Убедившись, что угрызения совести меня не мучат, он объявил мне о ближайшем намеченном путешествии:

— Ты отправишься в Каир на машине с Хабибом и Хатимом. Вы тайком отвезете туда несколько вещей из парфянского города Хатры. От вас требуется, чтобы вы обходили таможенные пункты и пограничников, а если вас остановят, вы меня не знаете. В остальном тратьте времени столько, сколько нужно, езжайте где хотите, только доставьте товар по адресу, который я дам. Встреча во вторник. Идет?

Ну вот я и победил. За несколько месяцев я нашел способ выбраться из Ирака.

Я вернулся на три дня домой в Багдад, чтобы сообщить благую весть семье.

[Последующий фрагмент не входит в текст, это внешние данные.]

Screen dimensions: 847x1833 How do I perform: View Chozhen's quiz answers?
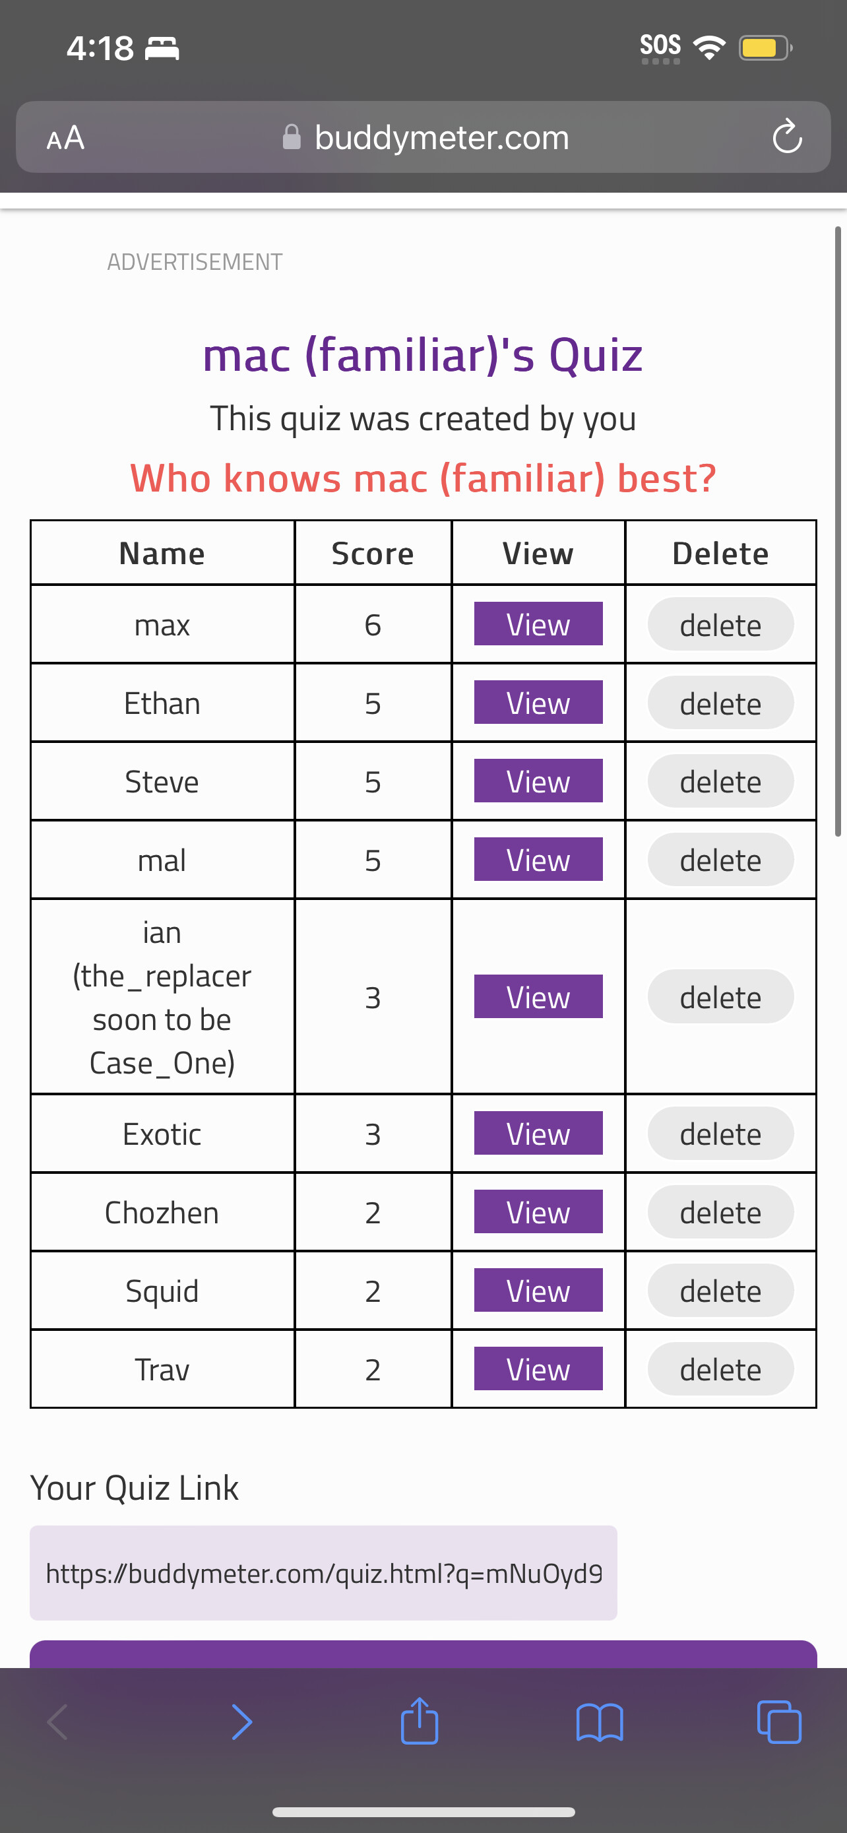coord(538,1212)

В тот вечер, проведенный в кругу семьи, сестры старательно твердили, что это благая весть. Тревога подтачивала нашу радость, страх потерять друг друга и не увидеться больше никогда омрачал наши речи, и, вместо того чтобы сделать общение нежным, ласковым, это делало его холодным, рассудочным, принужденным. Скованный, несчастный, я прикидывал, что лучше — удрать тайком или отказаться от отъезда. В полночь мать зашла в чуланчик, где я спал, и встала передо мной на колени, держа на ладонях сверток.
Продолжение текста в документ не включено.